People have already built their trust hierarchy — and news outlets are near the bottom
When you ask people who they actually trust to give them information, the ranking is bracingly clear. The Eight Oh Two 2026 AI and Search Behavior Study asked 500 AI users who they have complete trust in as an information source. Friends and family: 27%. AI tools: 21%. Search engines and brand websites: 19% each. Social media: 16%. News outlets: 13%.
That's not a trust dial that can be nudged. That's a reordering of where people place their confidence — and news outlets sit beneath the tools replacing them, beneath the platforms fragmenting them, and far beneath the people in someone's actual life.
The functional job here is clear: people hire information sources to answer a question quickly and correctly. AI is winning that job for 37% of users who now start searches with ChatGPT rather than Google — because it gives a summarised answer instead of a list of links. 62% choose AI because it's fast and synthesised. 60% say AI answers are clearer than traditional search results.

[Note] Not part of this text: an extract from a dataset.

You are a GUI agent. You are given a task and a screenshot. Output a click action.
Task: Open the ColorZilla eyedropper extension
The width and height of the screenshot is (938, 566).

But the emotional contract hasn't transferred. 85% still double-check AI answers against other sources. "AI is becoming the shortcut, while search remains the proof," as Robert Langenback from Eight Oh Two put it. People are running a two-step verification in their own heads — and news outlets aren't even the proof layer. They're below the proof layer.
The question isn't whether AI answers are accurate. It's: who did people hire to be the authority here? And what does it feel like when the institution they've been told to trust comes in fourth place behind a chatbot, a search box, and their cousin?